Tasks –
• 1. Check each statement against the passage on Hawaii agriculture. For (a), (b), and (c), answer yes or no and quote the exact words of the passage that decide it.
(a) Dana Gray is chairman of Oils of Aloha.
(b) Dean Okimoto's farm supplies dishes at 200 restaurants.
(c) Sandra Kunimoto is president of the Hawaii Farm Bureau Federation.
• 2. Reproduce word for word the part of the passage on Hawaii agriculture from "Macadamia nut production" to "macadamia nut oil.".
• 3. Extend the passage on Hawaii agriculture, starting right after its final sentence.

Macadamia nut production also has increased in recent years, as more pineapple fields become available, said Dana Gray, chairman of Oils of Aloha, which processes macadamia nut oil.

"There's an impression that after sugar and pineapple went, agriculture was dead, and we would just turn the islands over to tourism. That's not the case," Gray said. "Agriculture is important. Hawaii should be green and not covered by houses."

At Dean Okimoto's herb and salad greens farm in Waimanalo on southeastern Oahu, the narrow green rows of inches-high arugula, basil and chili peppers add to dishes at 120 restaurants.

"Farmers are having to change to meet market demands," said Okimoto, president of the Hawaii Farm Bureau Federation.

In many ways, the loss of pineapples is a natural response to globalization trends, said Sandra Kunimoto, Board of Agriculture chairwoman. Poorer countries have lower labor and land costs, and it's more efficient for them to grow common fruits in bulk, she said.

Provided records –

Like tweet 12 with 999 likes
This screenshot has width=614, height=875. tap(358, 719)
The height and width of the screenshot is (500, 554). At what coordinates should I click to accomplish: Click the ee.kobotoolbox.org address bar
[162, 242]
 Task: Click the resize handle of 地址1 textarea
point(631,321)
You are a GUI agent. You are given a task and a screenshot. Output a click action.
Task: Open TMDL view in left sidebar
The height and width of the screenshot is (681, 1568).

...

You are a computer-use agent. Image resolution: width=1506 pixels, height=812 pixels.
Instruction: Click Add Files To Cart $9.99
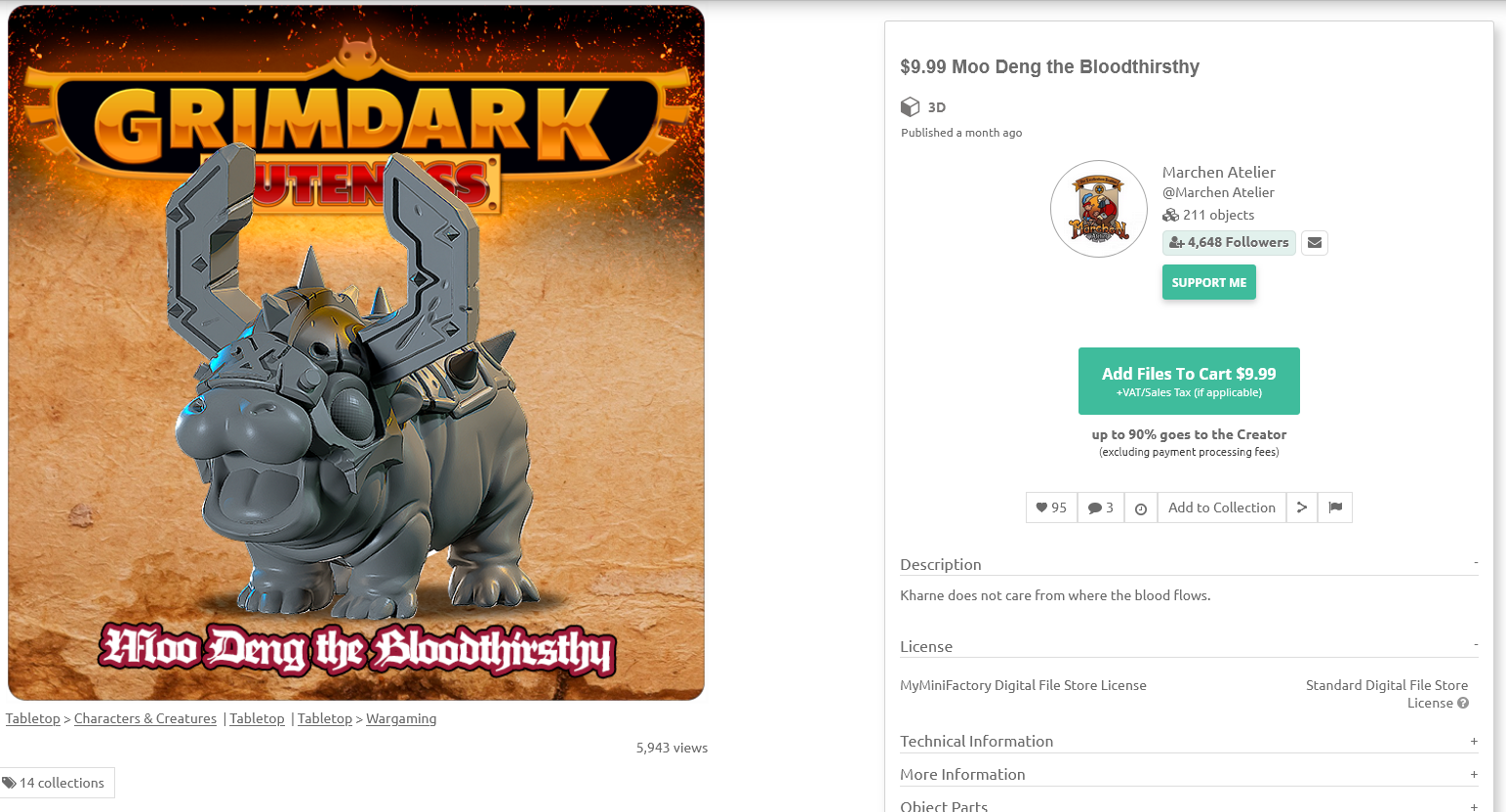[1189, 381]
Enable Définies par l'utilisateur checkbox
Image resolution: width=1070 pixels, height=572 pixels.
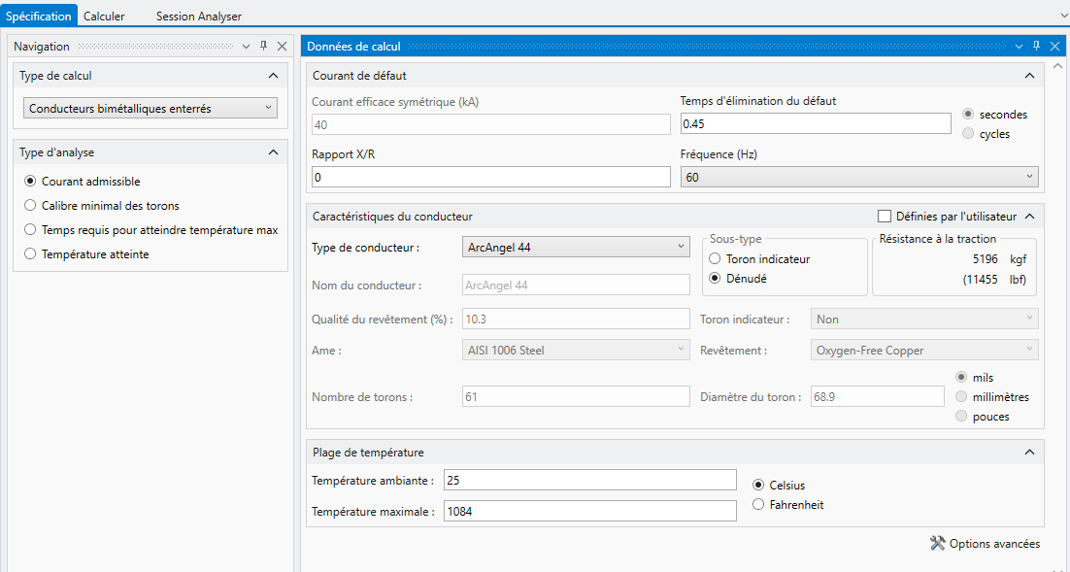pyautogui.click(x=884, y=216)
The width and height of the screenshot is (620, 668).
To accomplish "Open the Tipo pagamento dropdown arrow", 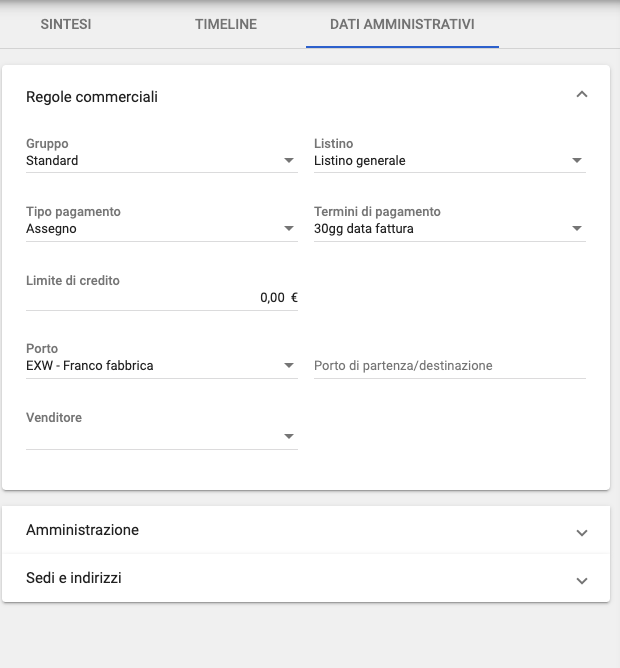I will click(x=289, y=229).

Exercise responses –
• 1.
(a) Yes: "said Dana Gray, chairman of Oils of Aloha, which processes macadamia nut oil."
(b) No: "add to dishes at 120 restaurants."
(c) No: "said Sandra Kunimoto, Board of Agriculture chairwoman."

• 2.
Macadamia nut production also has increased in recent years, as more pineapple fields become available, said Dana Gray, chairman of Oils of Aloha, which processes macadamia nut oil.

• 3.
With global competition, American farmers face the need to diversify, Kunimoto said.

"It's opened up everybody's eyes to what is possible," she said.

Pineapples will always be grown in Hawaii but in decreasing numbers, farmers say. The demand for new, exotic varieties will determine how popular they are.

The Dole plantation in Wahiawa in central Oahu is still a major tourist attraction, but it now reaches beyond pineapple, with a new garden that features a wide variety of tropical agriculture, a maze and a train ride. A popular refreshment for locals and tourists is still its ultimate pineapple float: pineapple ice cream floating in Hawaiian pineapple juice.

Another Hawaii pineapple brand, Maui Gold, emphasizes its sweet, juicy flavor and its local origins to attract new customers, said Brian Nishida, president of Maui Pineapple Co.

"Imagine being a tourist and coming to Hawaii and not having pineapple," Nishida said. "We are very much niche players.... We believe that gives us an advantage over the mass marketers."